For teams considering this pattern, the key insight is that the priority chain should match your trust model. Project overrides take precedence because project-specific context is the most immediate - if you’re working on a particular codebase, its conventions should override general defaults. User overrides come next because personal workflow matters - if someone has a better way of describing a product for their own use, that shouldn’t be blocked. Plugin defaults anchor the system with shared truth - the documentation that represents team consensus. This ordering felt natural once we articulated it, but it’s worth being explicit about the reasoning since different teams might have different trust models.

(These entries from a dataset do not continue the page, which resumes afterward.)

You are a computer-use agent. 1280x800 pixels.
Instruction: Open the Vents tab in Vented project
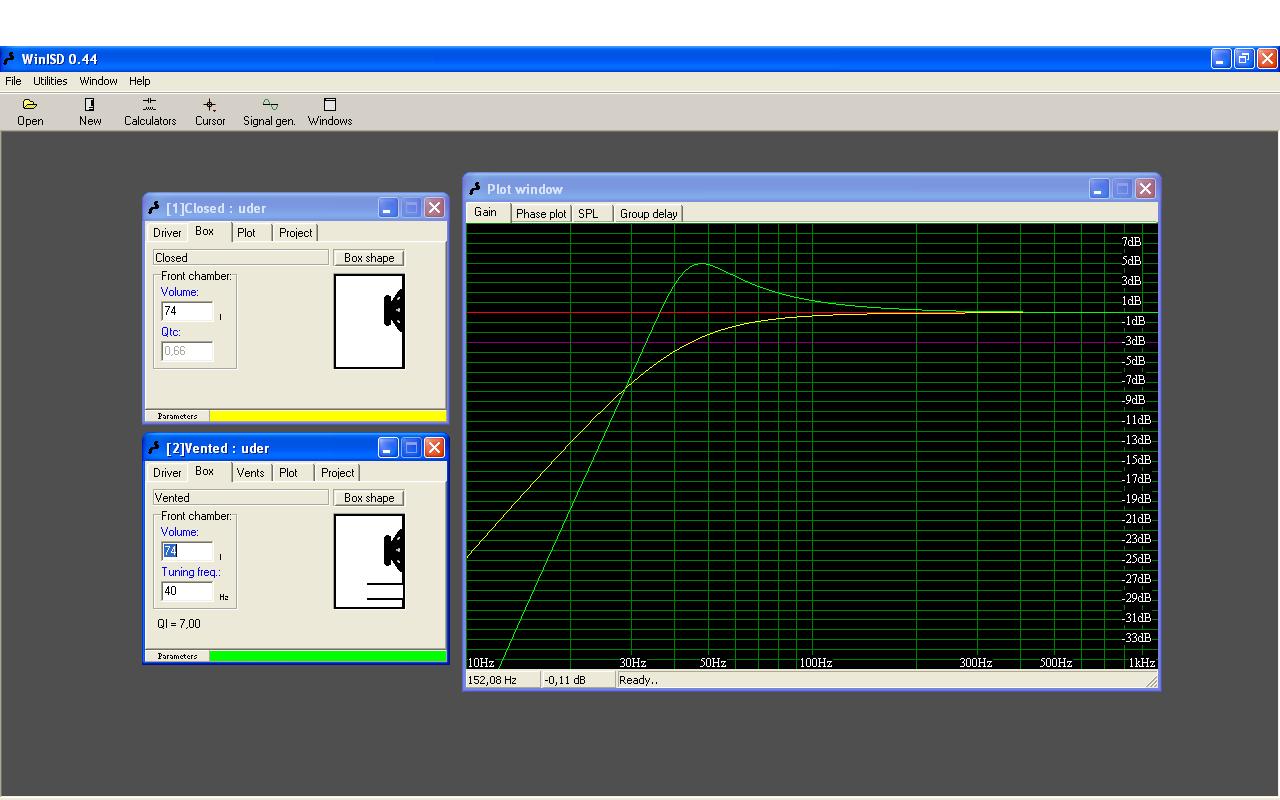(250, 472)
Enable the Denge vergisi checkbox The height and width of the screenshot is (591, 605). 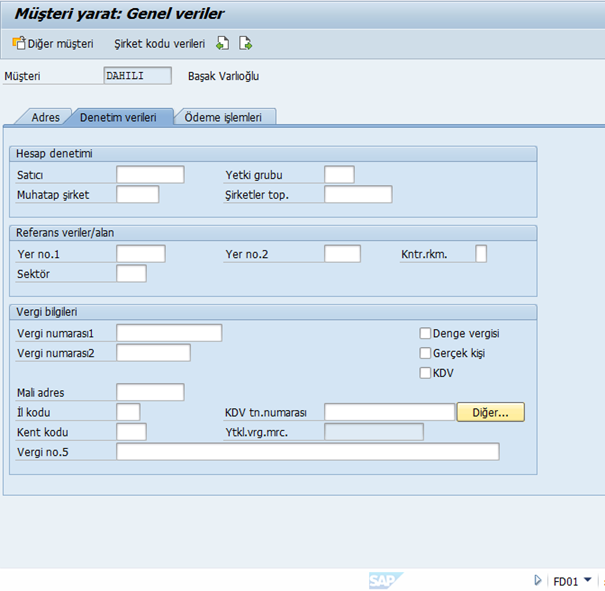425,333
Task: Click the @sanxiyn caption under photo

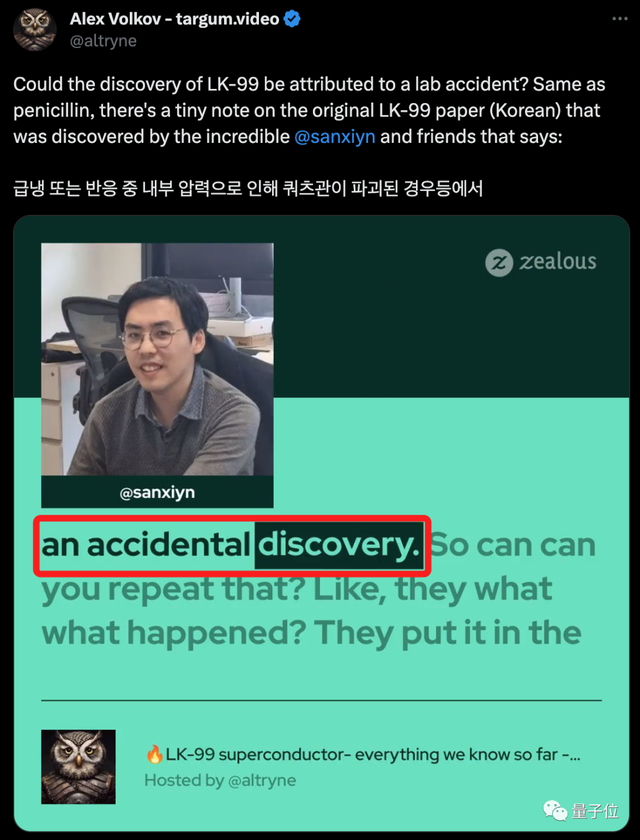Action: [x=157, y=492]
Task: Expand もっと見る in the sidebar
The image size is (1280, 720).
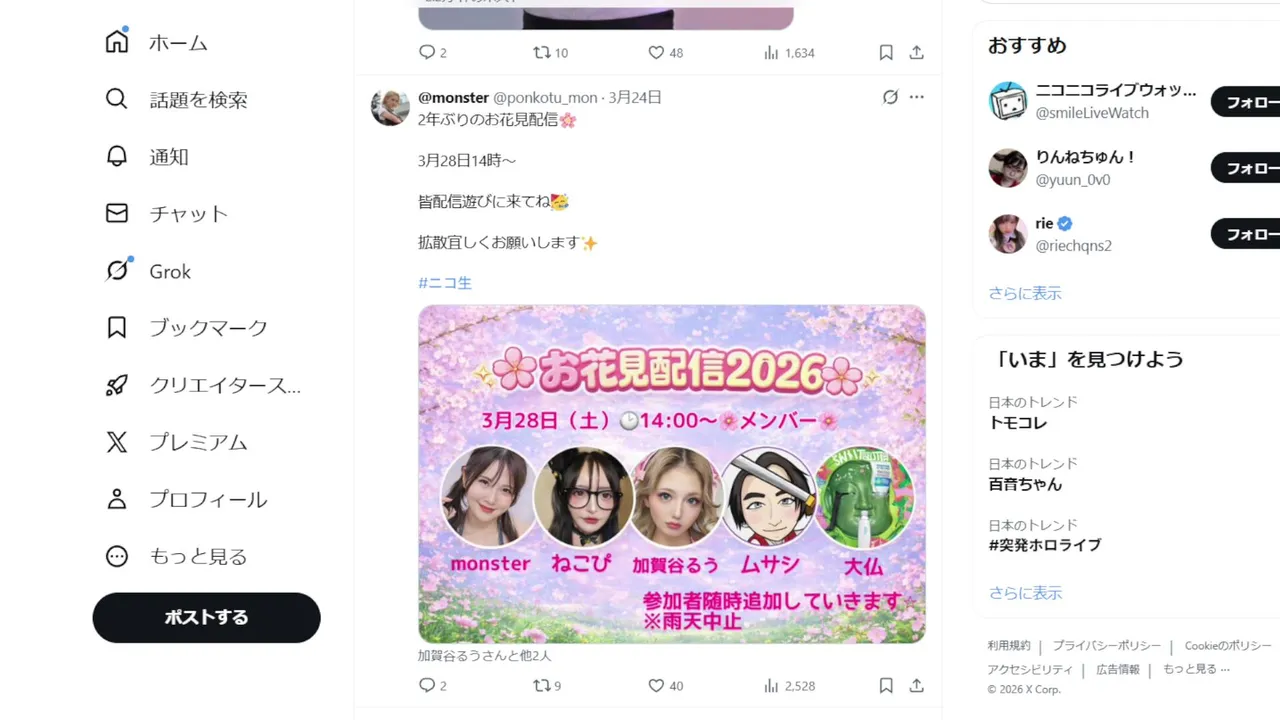Action: point(176,556)
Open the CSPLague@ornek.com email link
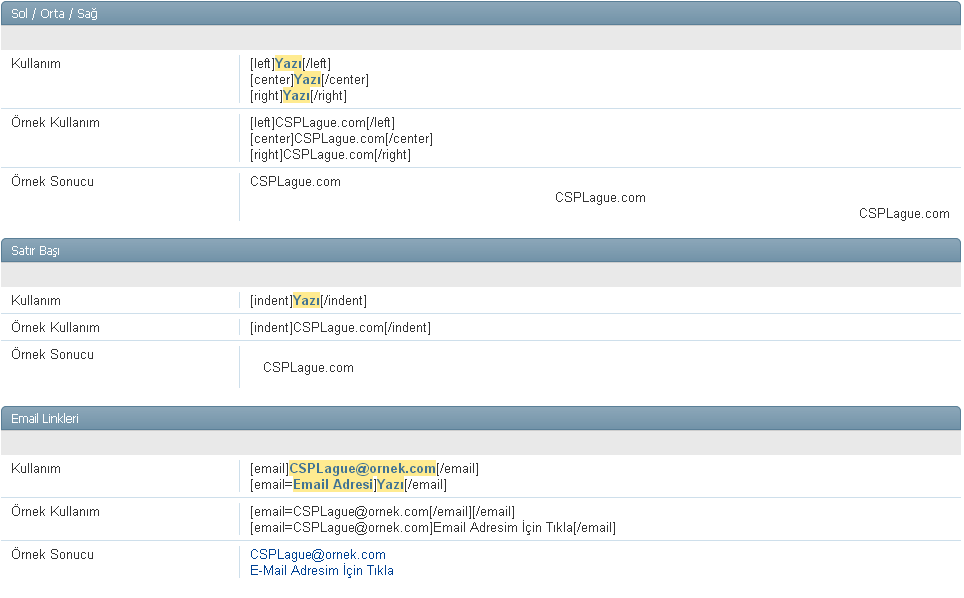Viewport: 964px width, 598px height. tap(317, 555)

What Changed After Adopting ALP#
The immediate, measurable benefits were what you’d expect: faster responses because Claude isn’t processing irrelevant context, lower token usage because we’re loading files on demand rather than upfront, more focused outputs because Claude’s attention isn’t diluted across a dozen products when we’re working on one. These efficiency gains are real, but they’re also the least interesting part of the change. You save tokens, responses feel snappier, costs go down a bit. Fine.
The more significant shift was behavioral and cultural. Before ALP, we thought about AI context as a bucket - dump in everything you know and hope the AI figures out what’s relevant. After ALP, we started thinking about context as a designed system. What knowledge exists? When is each piece relevant? How should pieces relate to each other? The knowledge base became something we actively curate rather than passively accumulate. We started writing documentation differently, knowing that Claude would be consuming it. We thought about information density because we knew READMEs would serve as indices. The act of designing ALP rules forced us to articulate what we know and when that knowledge matters.

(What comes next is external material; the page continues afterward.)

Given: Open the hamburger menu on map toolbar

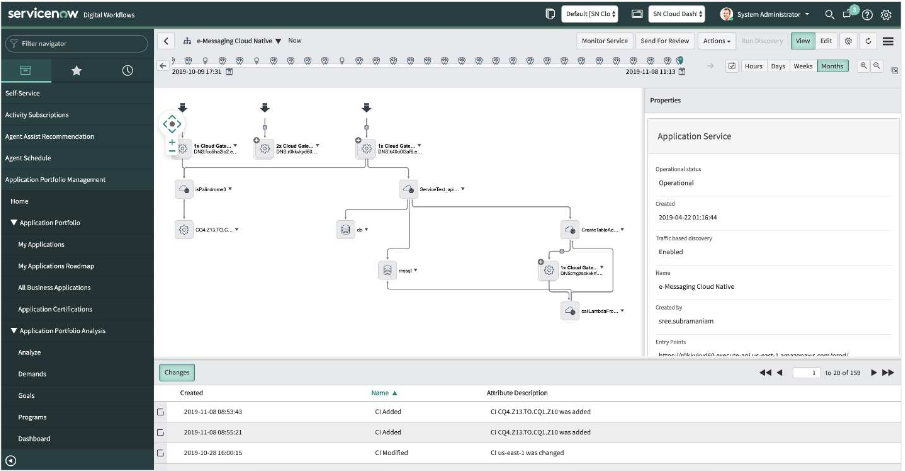Looking at the screenshot, I should [888, 41].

For teams, ALP provides something that’s been missing from most AI-augmented workflows: a natural structure for shared knowledge. When a new team member joins, they install a plugin and immediately have access to the team’s product documentation, technical architecture, and strategic context - loaded on demand, not dumped upfront. They don’t need to ask “where’s the documentation for X” because Claude already knows where it is and when to load it. The rule table itself serves as a kind of meta-documentation, a map of what knowledge exists and when it’s relevant. Onboarding becomes faster because the knowledge system is explicit and discoverable rather than tacit and fragmented.

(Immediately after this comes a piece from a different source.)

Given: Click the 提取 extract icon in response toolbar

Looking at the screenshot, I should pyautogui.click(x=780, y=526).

The pattern also changed how we think about the relationship between AI capabilities and human systems. ALP isn’t particularly clever - it’s a Markdown table and some naming conventions. But it encodes a useful principle: constraints enable efficiency. By accepting the constraint of explicit loading rules, we gained the efficiency of precise context. By accepting the constraint of README indices, we gained the efficiency of two-tier loading. This is the same principle that shows up in good software architecture, in Unix philosophy, in effective organizational design. Constraints aren’t limitations - they’re the structure that makes freedom possible. We’ve found that AI tools become more powerful, not less, when we think carefully about the constraints we put around them. ALP is a small example of this larger pattern, but it’s a tangible one.